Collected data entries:
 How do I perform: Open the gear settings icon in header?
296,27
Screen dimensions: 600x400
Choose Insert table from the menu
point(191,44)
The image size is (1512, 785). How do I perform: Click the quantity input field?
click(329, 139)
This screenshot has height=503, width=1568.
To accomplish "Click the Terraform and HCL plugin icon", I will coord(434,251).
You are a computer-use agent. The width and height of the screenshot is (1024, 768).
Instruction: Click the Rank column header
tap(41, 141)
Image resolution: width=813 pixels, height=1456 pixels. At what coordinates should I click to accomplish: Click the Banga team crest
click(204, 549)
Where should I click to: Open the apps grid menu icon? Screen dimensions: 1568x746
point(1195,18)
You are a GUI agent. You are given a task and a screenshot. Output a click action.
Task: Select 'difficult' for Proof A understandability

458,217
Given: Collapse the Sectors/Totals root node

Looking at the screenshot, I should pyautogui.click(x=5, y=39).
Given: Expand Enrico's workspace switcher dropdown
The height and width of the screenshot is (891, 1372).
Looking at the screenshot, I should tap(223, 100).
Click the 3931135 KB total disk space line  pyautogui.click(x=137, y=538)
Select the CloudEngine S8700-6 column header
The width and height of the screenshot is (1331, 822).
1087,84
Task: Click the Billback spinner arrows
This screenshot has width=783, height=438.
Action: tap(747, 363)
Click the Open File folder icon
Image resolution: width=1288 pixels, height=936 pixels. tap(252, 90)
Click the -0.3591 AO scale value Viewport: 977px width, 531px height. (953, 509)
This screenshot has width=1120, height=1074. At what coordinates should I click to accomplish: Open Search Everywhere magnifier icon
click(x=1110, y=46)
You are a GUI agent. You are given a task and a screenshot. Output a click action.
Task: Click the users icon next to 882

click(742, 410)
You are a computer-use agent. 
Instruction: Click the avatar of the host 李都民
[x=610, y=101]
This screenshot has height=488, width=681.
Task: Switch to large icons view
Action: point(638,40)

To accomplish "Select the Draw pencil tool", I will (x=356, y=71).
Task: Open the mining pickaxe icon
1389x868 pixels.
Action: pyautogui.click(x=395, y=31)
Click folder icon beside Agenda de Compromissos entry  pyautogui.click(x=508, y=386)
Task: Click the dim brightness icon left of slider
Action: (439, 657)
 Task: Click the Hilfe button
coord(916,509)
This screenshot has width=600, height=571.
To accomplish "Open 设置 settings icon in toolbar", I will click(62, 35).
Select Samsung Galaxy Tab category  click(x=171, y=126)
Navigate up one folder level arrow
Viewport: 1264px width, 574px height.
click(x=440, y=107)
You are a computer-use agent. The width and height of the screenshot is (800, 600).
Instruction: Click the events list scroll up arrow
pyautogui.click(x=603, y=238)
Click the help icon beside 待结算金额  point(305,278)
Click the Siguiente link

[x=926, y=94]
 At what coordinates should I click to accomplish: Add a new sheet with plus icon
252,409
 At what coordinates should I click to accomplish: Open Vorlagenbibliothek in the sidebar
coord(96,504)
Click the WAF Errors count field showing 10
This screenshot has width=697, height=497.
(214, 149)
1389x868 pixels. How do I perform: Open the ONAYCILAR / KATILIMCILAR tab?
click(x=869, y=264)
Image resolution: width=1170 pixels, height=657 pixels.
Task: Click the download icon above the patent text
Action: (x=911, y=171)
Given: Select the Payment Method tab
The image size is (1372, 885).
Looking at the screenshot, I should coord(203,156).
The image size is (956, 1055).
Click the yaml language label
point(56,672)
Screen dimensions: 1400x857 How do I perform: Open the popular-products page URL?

§ **DIRECTIONS FOR THIS TASK**
Write out all of the records exactly as they stand above.

§ **ANSWER**
 How do I perform: Open the gear settings icon in header?
296,27
Screen dimensions: 600x400
Choose Insert table from the menu
point(191,44)
The image size is (1512, 785). How do I perform: Click the quantity input field?
click(329, 139)
This screenshot has height=503, width=1568.
To accomplish "Click the Terraform and HCL plugin icon", I will coord(434,251).
You are a computer-use agent. The width and height of the screenshot is (1024, 768).
Instruction: Click the Rank column header
tap(41, 141)
Image resolution: width=813 pixels, height=1456 pixels. At what coordinates should I click to accomplish: Click the Banga team crest
click(204, 549)
Where should I click to: Open the apps grid menu icon? Screen dimensions: 1568x746
point(1195,18)
You are a GUI agent. You are given a task and a screenshot. Output a click action.
Task: Select 'difficult' for Proof A understandability

458,217
Given: Collapse the Sectors/Totals root node

Looking at the screenshot, I should pyautogui.click(x=5, y=39).
Given: Expand Enrico's workspace switcher dropdown
The height and width of the screenshot is (891, 1372).
Looking at the screenshot, I should tap(223, 100).
Click the 3931135 KB total disk space line  pyautogui.click(x=137, y=538)
Select the CloudEngine S8700-6 column header
The width and height of the screenshot is (1331, 822).
1087,84
Task: Click the Billback spinner arrows
This screenshot has width=783, height=438.
Action: tap(747, 363)
Click the Open File folder icon
Image resolution: width=1288 pixels, height=936 pixels. tap(252, 90)
Click the -0.3591 AO scale value Viewport: 977px width, 531px height. (953, 509)
This screenshot has width=1120, height=1074. At what coordinates should I click to accomplish: Open Search Everywhere magnifier icon
click(x=1110, y=46)
You are a GUI agent. You are given a task and a screenshot. Output a click action.
Task: Click the users icon next to 882

click(742, 410)
You are a computer-use agent. 
Instruction: Click the avatar of the host 李都民
[x=610, y=101]
This screenshot has height=488, width=681.
Task: Switch to large icons view
Action: point(638,40)

To accomplish "Select the Draw pencil tool", I will (x=356, y=71).
Task: Open the mining pickaxe icon
1389x868 pixels.
Action: pyautogui.click(x=395, y=31)
Click folder icon beside Agenda de Compromissos entry  pyautogui.click(x=508, y=386)
Task: Click the dim brightness icon left of slider
Action: (439, 657)
 Task: Click the Hilfe button
coord(916,509)
This screenshot has width=600, height=571.
To accomplish "Open 设置 settings icon in toolbar", I will click(62, 35).
Select Samsung Galaxy Tab category  click(x=171, y=126)
Navigate up one folder level arrow
Viewport: 1264px width, 574px height.
click(x=440, y=107)
You are a computer-use agent. The width and height of the screenshot is (800, 600).
Instruction: Click the events list scroll up arrow
pyautogui.click(x=603, y=238)
Click the help icon beside 待结算金额  point(305,278)
Click the Siguiente link

[x=926, y=94]
 At what coordinates should I click to accomplish: Add a new sheet with plus icon
252,409
 At what coordinates should I click to accomplish: Open Vorlagenbibliothek in the sidebar
coord(96,504)
Click the WAF Errors count field showing 10
This screenshot has width=697, height=497.
(214, 149)
1389x868 pixels. How do I perform: Open the ONAYCILAR / KATILIMCILAR tab?
click(x=869, y=264)
Image resolution: width=1170 pixels, height=657 pixels.
Task: Click the download icon above the patent text
Action: (x=911, y=171)
Given: Select the Payment Method tab
The image size is (1372, 885).
Looking at the screenshot, I should coord(203,156).
The image size is (956, 1055).
Click the yaml language label
point(56,672)
Screen dimensions: 1400x857 How do I perform: Open the popular-products page URL?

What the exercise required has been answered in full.